--- RECORDS FOR PROCESSING ---

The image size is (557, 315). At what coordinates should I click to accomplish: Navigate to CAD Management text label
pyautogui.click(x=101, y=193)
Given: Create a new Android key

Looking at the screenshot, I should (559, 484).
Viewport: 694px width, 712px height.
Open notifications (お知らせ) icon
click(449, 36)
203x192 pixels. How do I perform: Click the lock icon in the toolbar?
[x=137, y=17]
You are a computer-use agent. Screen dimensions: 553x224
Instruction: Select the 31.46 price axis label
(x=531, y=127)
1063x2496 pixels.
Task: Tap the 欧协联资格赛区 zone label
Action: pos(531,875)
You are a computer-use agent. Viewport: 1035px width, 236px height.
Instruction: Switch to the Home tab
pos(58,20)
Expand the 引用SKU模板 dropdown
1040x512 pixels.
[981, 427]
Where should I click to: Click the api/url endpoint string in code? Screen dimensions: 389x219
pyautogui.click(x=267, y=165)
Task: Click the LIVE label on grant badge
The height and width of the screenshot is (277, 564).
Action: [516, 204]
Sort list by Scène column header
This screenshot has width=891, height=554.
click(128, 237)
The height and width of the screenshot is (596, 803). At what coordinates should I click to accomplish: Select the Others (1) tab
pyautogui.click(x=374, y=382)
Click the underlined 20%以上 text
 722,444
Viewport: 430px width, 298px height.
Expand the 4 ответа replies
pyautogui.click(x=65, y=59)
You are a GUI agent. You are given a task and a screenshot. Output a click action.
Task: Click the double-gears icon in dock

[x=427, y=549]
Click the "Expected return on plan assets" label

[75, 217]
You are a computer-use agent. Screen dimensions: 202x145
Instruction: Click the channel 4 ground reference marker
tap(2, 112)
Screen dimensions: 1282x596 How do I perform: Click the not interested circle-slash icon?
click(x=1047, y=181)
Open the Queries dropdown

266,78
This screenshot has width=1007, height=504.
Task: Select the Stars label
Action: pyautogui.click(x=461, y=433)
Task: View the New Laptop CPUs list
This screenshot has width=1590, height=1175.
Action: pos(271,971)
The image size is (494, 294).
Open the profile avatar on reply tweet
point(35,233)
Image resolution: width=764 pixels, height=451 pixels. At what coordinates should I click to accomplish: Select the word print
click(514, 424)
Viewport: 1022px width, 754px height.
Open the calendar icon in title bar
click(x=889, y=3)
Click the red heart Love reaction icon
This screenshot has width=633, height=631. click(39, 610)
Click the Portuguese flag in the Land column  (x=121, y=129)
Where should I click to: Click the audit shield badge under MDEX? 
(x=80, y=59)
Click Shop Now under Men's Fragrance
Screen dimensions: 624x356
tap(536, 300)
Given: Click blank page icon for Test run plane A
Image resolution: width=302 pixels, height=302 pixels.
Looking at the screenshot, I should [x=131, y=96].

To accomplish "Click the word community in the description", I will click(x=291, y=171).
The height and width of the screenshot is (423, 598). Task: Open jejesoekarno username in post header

---

(THE PROBLEM): Set down, exactly as written, each line of the data from its opening line through the one containing "You are a computer-use agent. Screen dimensions: 553x224". Output nothing more.

(REPLY):
The image size is (557, 315). At what coordinates should I click to accomplish: Navigate to CAD Management text label
pyautogui.click(x=101, y=193)
Given: Create a new Android key

Looking at the screenshot, I should (559, 484).
Viewport: 694px width, 712px height.
Open notifications (お知らせ) icon
click(449, 36)
203x192 pixels. How do I perform: Click the lock icon in the toolbar?
[x=137, y=17]
You are a computer-use agent. Screen dimensions: 553x224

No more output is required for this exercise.